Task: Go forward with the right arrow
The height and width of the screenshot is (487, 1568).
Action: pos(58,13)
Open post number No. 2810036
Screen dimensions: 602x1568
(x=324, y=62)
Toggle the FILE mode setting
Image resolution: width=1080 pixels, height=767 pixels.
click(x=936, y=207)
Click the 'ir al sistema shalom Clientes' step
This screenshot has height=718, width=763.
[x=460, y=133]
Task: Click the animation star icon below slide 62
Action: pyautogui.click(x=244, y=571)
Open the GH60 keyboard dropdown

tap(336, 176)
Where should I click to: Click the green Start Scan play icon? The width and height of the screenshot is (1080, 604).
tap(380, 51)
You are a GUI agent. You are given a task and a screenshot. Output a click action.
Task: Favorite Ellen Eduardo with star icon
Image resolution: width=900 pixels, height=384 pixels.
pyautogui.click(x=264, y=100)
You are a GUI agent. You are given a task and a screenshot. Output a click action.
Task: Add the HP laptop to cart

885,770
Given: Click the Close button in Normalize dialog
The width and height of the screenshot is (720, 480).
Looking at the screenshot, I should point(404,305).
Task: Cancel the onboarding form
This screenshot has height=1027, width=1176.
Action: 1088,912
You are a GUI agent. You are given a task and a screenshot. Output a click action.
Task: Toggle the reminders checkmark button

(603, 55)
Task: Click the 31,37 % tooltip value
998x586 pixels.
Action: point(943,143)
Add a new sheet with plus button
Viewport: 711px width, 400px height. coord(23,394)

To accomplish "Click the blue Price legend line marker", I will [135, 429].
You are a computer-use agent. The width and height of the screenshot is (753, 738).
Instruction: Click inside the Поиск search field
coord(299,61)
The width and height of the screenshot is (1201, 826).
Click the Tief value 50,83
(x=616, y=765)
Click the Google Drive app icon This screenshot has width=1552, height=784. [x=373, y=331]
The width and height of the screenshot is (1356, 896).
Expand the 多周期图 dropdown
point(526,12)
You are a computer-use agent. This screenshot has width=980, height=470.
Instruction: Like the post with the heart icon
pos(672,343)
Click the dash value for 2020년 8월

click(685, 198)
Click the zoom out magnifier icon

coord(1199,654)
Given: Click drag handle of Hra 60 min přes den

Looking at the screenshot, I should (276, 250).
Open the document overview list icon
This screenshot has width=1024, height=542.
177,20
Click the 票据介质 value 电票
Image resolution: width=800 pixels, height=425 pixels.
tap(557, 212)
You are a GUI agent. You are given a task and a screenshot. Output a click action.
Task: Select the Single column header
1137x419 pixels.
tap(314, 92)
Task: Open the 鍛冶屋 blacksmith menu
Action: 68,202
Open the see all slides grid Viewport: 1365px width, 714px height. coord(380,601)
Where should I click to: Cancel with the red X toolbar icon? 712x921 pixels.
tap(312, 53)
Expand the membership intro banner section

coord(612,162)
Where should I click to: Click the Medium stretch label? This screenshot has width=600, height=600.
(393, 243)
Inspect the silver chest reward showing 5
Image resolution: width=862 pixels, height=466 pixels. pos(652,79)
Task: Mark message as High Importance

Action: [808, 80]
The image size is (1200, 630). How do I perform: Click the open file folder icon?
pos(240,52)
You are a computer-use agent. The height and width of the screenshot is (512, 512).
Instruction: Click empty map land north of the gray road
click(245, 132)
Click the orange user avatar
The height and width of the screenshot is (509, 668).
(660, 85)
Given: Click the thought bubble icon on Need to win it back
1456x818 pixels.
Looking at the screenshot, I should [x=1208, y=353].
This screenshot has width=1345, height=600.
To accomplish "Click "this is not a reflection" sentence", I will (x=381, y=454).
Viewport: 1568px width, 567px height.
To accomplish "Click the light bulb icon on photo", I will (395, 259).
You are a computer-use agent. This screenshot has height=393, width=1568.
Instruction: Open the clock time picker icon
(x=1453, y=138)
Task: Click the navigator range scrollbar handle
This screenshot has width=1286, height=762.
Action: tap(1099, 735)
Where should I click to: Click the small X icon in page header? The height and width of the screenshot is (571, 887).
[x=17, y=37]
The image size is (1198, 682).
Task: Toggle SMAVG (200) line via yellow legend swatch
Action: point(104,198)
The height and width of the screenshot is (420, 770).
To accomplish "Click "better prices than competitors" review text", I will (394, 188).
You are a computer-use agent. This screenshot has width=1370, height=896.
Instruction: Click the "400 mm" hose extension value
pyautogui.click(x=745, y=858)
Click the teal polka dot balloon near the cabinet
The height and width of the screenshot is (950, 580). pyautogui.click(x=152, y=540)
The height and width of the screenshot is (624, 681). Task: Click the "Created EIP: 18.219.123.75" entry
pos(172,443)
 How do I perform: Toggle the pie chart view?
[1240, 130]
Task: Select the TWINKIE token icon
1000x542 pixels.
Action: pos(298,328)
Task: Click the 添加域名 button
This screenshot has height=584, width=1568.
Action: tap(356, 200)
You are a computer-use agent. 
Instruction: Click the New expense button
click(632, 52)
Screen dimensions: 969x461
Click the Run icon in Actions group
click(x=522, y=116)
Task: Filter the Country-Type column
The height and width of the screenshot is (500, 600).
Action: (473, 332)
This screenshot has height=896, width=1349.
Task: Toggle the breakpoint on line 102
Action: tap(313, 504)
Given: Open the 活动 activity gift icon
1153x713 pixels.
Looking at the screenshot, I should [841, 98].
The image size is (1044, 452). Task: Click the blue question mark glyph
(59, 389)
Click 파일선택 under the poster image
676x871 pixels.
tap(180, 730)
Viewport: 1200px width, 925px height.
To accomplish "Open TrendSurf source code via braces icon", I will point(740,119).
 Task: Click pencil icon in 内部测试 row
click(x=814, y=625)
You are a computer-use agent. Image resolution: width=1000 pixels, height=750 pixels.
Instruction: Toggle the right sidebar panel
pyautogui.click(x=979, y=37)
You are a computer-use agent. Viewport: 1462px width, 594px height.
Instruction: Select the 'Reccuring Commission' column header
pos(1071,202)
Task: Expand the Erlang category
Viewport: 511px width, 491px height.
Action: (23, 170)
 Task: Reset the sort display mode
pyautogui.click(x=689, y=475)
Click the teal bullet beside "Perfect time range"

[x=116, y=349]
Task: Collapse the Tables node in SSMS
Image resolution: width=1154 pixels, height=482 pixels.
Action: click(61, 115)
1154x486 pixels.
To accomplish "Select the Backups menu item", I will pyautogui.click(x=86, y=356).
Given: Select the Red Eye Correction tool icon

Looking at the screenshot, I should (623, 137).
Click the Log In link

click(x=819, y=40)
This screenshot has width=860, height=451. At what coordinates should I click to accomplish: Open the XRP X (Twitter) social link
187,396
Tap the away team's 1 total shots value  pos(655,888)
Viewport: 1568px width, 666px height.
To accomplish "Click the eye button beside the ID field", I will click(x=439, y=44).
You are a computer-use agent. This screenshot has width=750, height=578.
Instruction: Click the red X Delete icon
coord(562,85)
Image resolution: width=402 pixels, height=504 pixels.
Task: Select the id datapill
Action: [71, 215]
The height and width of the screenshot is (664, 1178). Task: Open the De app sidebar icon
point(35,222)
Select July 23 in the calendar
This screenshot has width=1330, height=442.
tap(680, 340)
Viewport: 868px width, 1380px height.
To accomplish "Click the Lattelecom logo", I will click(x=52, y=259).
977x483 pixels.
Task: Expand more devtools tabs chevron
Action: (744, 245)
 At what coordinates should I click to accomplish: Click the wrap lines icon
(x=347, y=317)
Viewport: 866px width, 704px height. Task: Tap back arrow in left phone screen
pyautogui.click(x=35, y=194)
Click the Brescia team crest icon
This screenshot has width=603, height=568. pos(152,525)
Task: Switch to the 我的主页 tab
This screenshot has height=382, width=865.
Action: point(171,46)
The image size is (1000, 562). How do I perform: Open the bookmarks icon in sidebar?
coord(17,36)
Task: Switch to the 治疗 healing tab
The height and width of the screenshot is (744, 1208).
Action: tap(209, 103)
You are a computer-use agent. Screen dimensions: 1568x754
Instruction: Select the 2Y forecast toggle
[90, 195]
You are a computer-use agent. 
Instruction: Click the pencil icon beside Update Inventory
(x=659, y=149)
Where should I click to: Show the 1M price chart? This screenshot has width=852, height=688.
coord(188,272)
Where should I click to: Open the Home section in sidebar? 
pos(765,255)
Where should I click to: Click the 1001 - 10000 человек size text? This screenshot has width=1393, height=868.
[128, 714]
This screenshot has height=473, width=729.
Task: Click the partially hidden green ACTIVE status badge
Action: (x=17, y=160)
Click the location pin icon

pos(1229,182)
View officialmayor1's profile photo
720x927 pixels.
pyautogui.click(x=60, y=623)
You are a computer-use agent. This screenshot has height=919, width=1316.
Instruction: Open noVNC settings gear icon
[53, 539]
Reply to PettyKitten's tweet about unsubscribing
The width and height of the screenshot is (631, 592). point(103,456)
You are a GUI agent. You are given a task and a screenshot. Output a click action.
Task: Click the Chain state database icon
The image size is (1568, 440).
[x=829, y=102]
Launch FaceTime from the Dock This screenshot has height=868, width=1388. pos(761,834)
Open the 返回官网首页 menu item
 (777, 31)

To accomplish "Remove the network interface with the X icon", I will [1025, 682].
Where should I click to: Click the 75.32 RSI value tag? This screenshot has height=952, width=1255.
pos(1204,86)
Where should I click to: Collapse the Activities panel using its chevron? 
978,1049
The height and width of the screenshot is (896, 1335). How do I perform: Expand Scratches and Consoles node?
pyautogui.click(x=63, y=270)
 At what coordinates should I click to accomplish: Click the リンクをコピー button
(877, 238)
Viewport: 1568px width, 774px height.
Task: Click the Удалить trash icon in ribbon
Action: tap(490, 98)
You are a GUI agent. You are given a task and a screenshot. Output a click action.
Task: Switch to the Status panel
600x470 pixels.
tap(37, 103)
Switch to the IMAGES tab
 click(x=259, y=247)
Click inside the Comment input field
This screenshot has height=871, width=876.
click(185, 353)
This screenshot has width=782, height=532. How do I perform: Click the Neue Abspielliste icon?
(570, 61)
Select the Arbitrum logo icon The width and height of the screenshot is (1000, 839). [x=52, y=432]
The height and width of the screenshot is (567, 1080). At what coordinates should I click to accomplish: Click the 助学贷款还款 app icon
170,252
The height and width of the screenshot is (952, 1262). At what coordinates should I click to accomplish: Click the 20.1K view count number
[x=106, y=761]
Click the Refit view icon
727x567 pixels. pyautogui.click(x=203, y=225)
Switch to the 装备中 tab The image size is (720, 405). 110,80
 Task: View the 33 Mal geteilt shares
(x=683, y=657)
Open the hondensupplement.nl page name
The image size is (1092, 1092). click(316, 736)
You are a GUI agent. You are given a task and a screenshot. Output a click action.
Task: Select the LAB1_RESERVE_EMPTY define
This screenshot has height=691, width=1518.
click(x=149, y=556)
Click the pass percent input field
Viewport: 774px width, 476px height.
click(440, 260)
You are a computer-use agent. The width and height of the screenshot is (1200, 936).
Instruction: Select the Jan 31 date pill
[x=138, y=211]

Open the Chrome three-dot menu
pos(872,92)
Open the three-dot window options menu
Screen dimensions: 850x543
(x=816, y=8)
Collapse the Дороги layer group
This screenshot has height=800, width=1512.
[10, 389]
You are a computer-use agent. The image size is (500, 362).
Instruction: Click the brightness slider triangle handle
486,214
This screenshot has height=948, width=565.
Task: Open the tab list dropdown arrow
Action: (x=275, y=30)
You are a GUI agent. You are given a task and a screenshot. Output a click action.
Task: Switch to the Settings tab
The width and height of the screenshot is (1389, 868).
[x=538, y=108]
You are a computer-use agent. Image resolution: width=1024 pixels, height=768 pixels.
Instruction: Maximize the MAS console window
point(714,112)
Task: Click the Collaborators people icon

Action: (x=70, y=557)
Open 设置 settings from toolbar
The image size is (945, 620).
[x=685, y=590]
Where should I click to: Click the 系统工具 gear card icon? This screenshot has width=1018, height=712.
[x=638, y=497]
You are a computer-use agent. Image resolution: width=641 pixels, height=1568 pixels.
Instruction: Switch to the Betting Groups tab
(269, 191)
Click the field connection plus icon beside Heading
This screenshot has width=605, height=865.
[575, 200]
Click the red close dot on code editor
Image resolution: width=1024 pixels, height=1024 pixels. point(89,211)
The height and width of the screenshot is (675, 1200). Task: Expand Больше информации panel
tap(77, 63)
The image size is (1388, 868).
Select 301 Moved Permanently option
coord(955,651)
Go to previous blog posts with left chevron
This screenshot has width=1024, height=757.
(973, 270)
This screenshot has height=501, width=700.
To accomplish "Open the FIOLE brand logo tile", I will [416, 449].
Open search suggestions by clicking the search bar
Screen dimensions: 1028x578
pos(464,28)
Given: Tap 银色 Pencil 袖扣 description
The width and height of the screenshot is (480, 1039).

▬▬▬

- Exercise: Within these records, how many lines include the word "photo"? The reply should be that number alone.

- Output of the exercise: 2